▶ [AIM OF THE EXERCISE]
Please reproduce the rows below word for word, leaving the pictures out.

▶ [DATA SUPPLIED]
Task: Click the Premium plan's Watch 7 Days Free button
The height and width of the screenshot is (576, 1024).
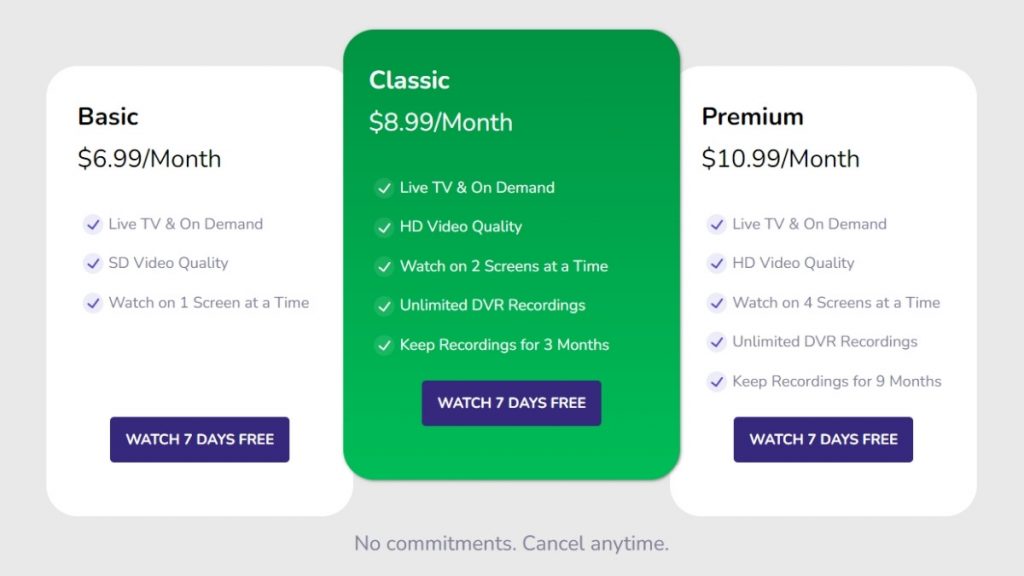Action: 823,440
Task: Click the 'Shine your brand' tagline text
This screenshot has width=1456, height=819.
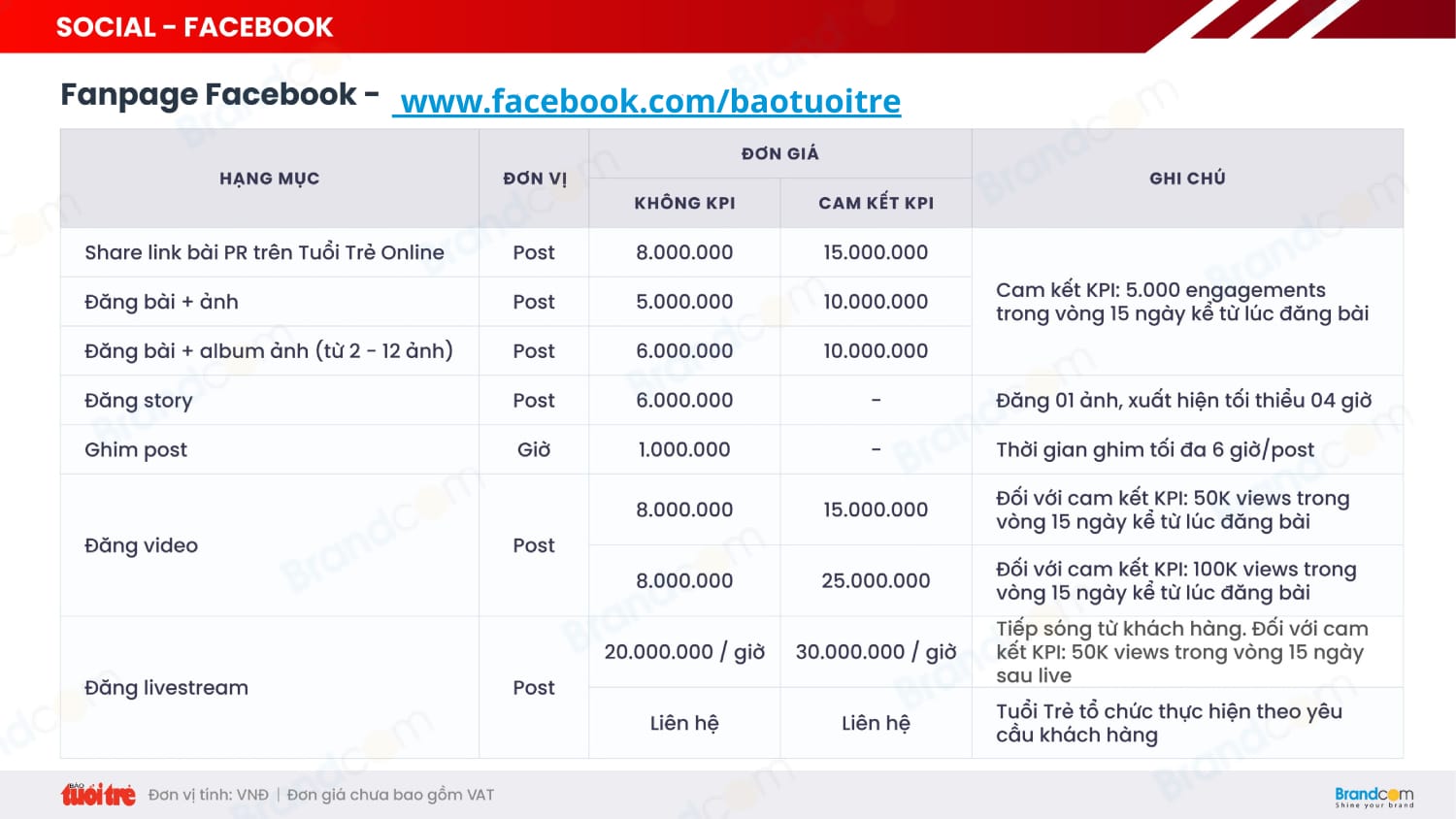Action: point(1374,806)
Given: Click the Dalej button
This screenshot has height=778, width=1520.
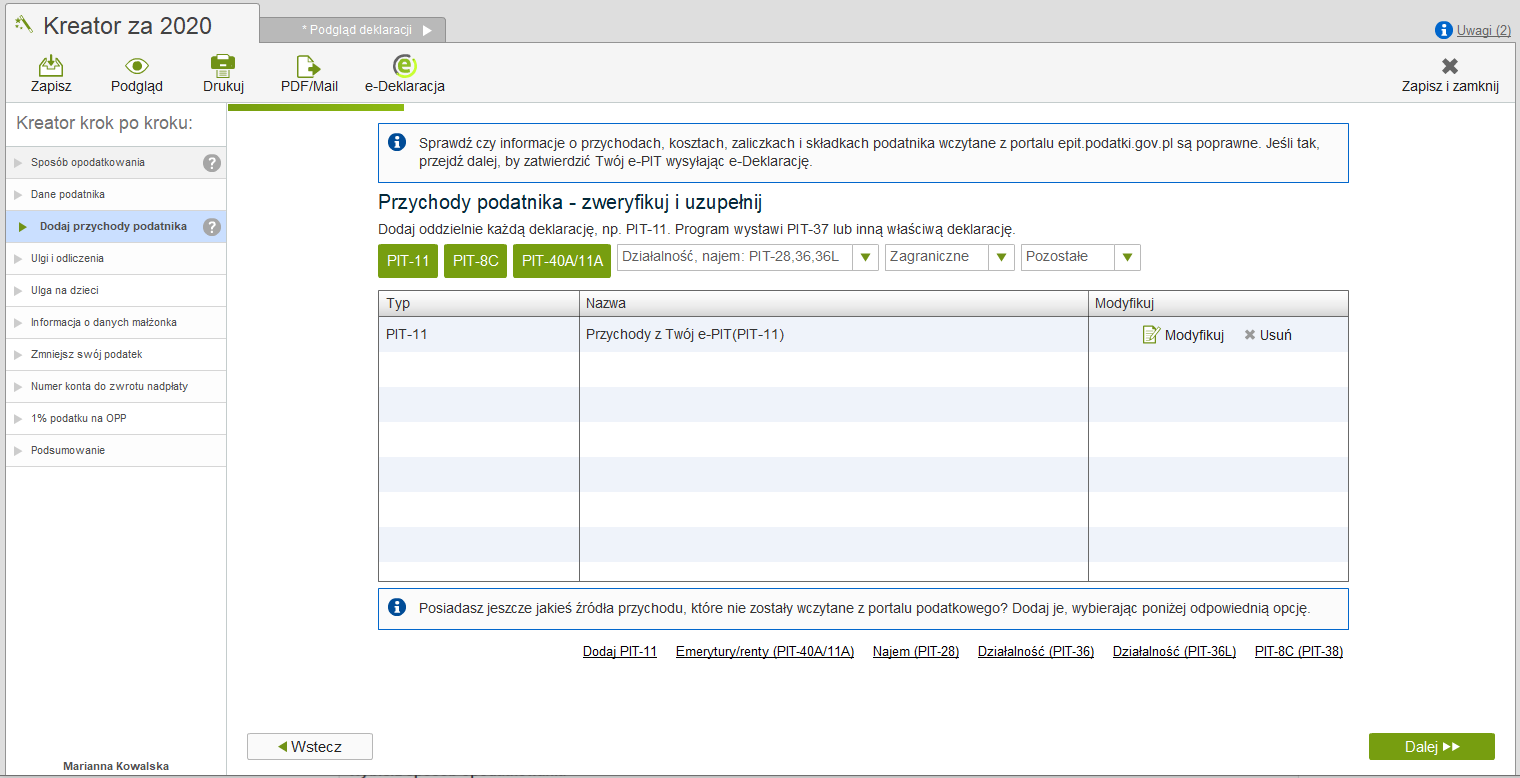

▶ [RESULT BELOW]
Task: Click the Premium plan's Watch 7 Days Free button
The height and width of the screenshot is (576, 1024).
Action: 823,440
Task: Click the 'Shine your brand' tagline text
This screenshot has width=1456, height=819.
Action: point(1374,806)
Given: Click the Dalej button
This screenshot has height=778, width=1520.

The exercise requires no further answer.